**Provided passage**:

==============================

Karlie Denise Hay (born December 12, 1997) is an American model and beauty pageant titleholder who was crowned Miss Teen USA 2016. She is the first Texan to win the crown since  2011.

Early life
Hay was born on December 12, 1997, in Tomball, Texas. As a child, some of her family members dealt with alcoholism and substance abuse. She graduated from Tomball High School in 2016, where she was a cheerleader. Prior to winning Miss Teen USA, Hay was planning on attending Texas A&M University to study business.

Pageantry

Miss Texas Teen USA 2016
Hay represented Kemah in the Miss Texas Teen USA 2016 pageant. On November 29, 2015, she was crowned the winner by outgoing titleholder Chloe Kembel, beating out first runner-up Thekla McCarthy of La Grange.

==============================

**Dataset content**:

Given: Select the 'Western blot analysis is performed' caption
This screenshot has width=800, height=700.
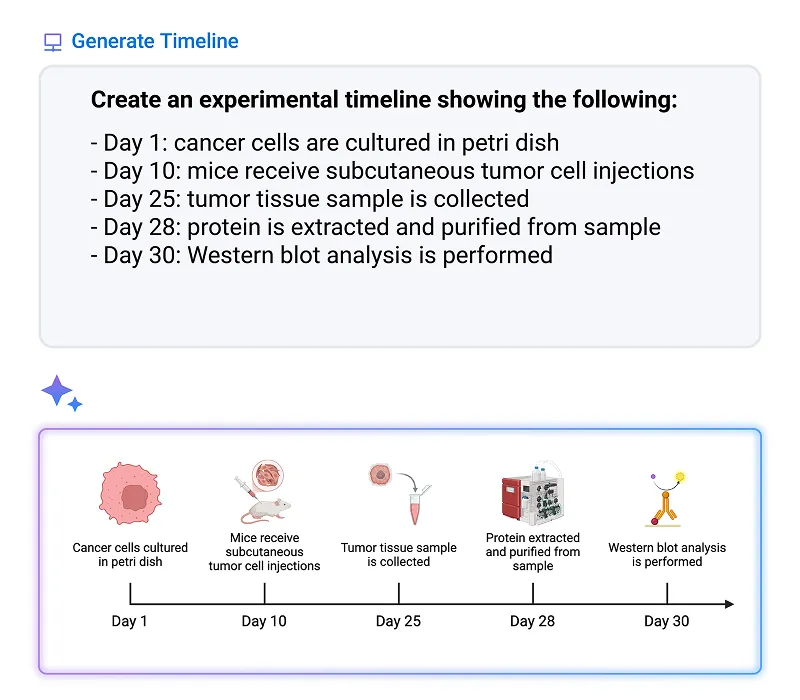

==============================

**Problem**:
Please reproduce the passage on Karlie Hay from "Karlie Denise Hay" to "of La Grange.".

**Exercise output**:
Karlie Denise Hay (born December 12, 1997) is an American model and beauty pageant titleholder who was crowned Miss Teen USA 2016. She is the first Texan to win the crown since  2011.

Early life
Hay was born on December 12, 1997, in Tomball, Texas. As a child, some of her family members dealt with alcoholism and substance abuse. She graduated from Tomball High School in 2016, where she was a cheerleader. Prior to winning Miss Teen USA, Hay was planning on attending Texas A&M University to study business.

Pageantry

Miss Texas Teen USA 2016
Hay represented Kemah in the Miss Texas Teen USA 2016 pageant. On November 29, 2015, she was crowned the winner by outgoing titleholder Chloe Kembel, beating out first runner-up Thekla McCarthy of La Grange.